Controlled fully by a boolean: include_evo, that controlls if evolutionary features should be used together with aminoacid sequences.

Model

The model is controlled using the Model class defined in the model.py.

Its behaviour is fully determined by a set of arguments passed to the contructors: n_angles, model_type, prediction_mode, ang_mode, loss_mode,dropout_rate.

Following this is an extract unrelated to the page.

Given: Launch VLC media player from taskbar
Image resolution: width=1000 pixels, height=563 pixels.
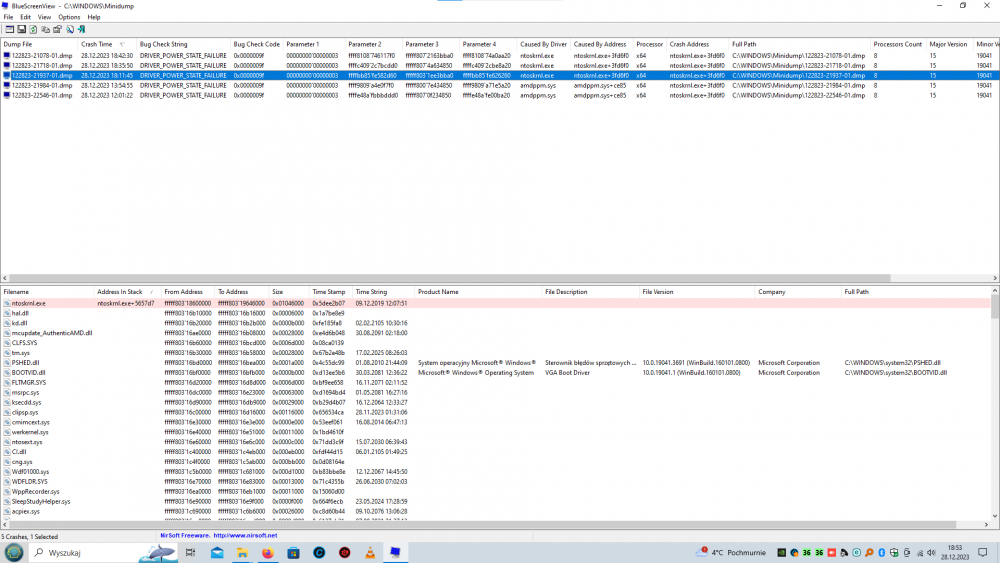Looking at the screenshot, I should [x=369, y=552].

  • n_angles: 2 if should predict only phi and psi and 3 if phi, psi, and omega
  • model_type: see Core (below)
  • prediction_mode: see Prediction (below)
  • ang_mode: see Predictions and corresponding loss modes -> Angularization
  • loss_mode: see Predictions and corresponding loss modes
  • dropout_rate: controlls the regularization applied to the core model
  • regularize_vectors: controlls if regularization loss should be applied to vectors to keep them on unit circle (only available in 'regression_vectors' mode)

Core

Both CNNs are composed of resnet type architecture with residual connections in between layers, batch normalization after each layer and dropout after every second layer.

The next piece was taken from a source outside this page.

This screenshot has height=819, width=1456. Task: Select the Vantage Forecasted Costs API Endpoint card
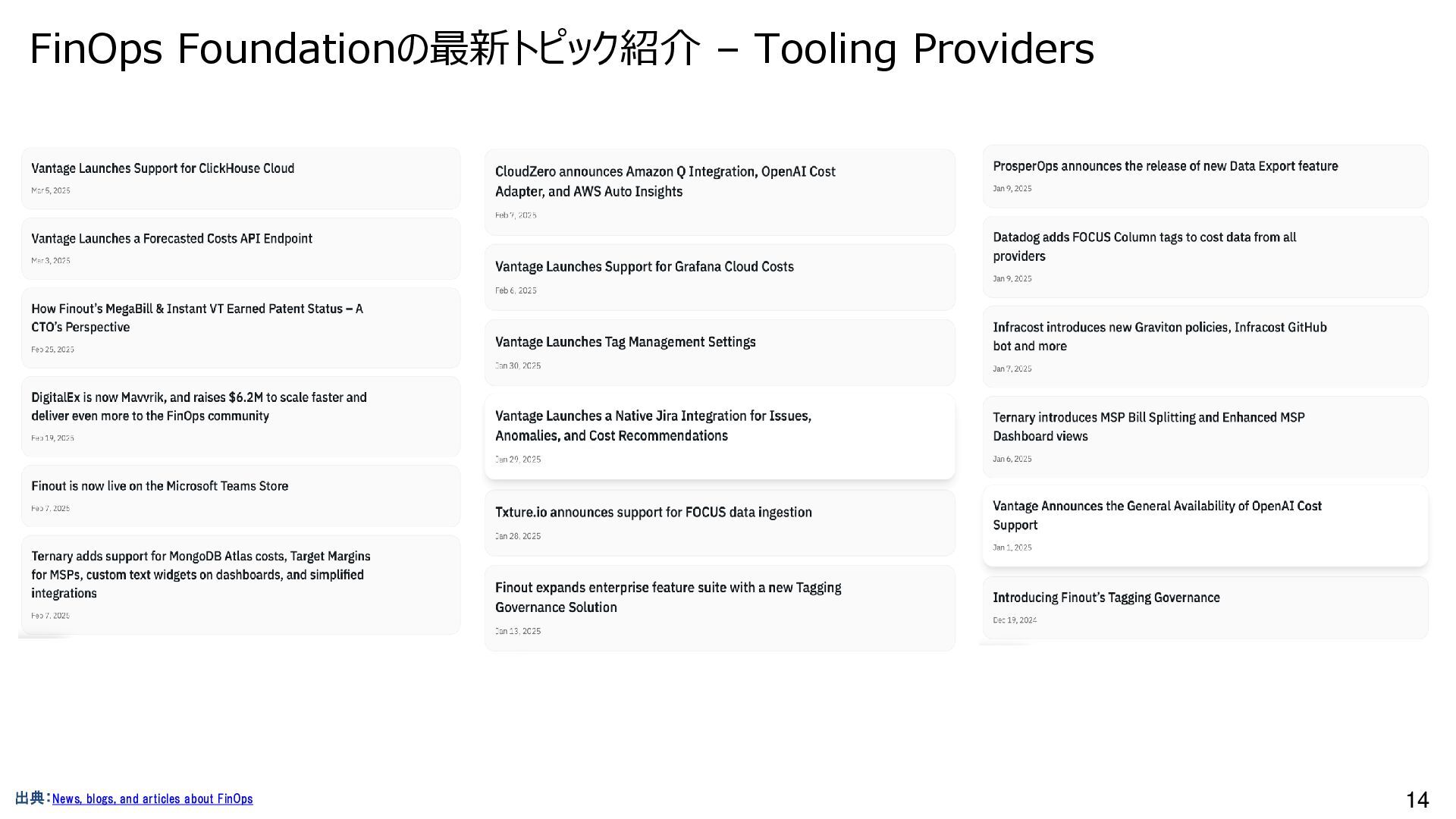[240, 249]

Filter numbers (neurons per layer) start at 32 and are incrementally doubled every 2 layers. Filter size is fixed at 5.

Modes:

  • cnn_big: 8 layers
  • cnn_small: 6 layers
  • bilstm: bidirectional lstm. 1 layer, 128 neurons

Predictions and corresponding loss modes

Modes:

  • regression_angles

    n_angles values predicted in a dense layer, piped through tanh or cos and multiplied by pi to fit radian range

    Available Angularization Modes: 'tanh' or 'cos'

    Available loss modes: 'angular_mae' or 'mae', both are applied to angles

  • regression_vectors

    n_angles*2 values predicted in a dense layer, converted to angles by passing through an atan2 function

    Available loss modes: 'angular_mae' or 'mae'. Angular mae is applied to angles, mae is applied to vectors.

  • alphabet_angles

    n_angles values predicted by calculating a weighted average of an alpahabet of n_clusters size and a probability disttribution over that alphabet

    Available loss modes: 'angular_mae' or 'mae', both are applied to angles

  • alphabet_vectors

    As in alphabet_angles but first the network predicts 2 values per angle and then atan2 is applied as in regression vectors.

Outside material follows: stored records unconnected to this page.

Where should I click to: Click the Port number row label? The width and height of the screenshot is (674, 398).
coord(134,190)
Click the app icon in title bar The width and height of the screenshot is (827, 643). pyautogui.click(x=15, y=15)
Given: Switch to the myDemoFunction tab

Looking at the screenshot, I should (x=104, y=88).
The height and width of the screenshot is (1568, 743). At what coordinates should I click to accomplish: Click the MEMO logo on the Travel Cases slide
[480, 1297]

    Available loss modes: 'angular_mae' or 'mae'. Angular mae is applied to angles, mae is applied to vectors.

Angularization

Depending on the Prediction mode, angualrization mode might need to be specified.

regression_vectors: has angularization included in its transformations and has no options to choose from.

regression_angles: continuous value predicted by a linear dense layer is piped through either tanh or cos, specified by the ang_mode argument.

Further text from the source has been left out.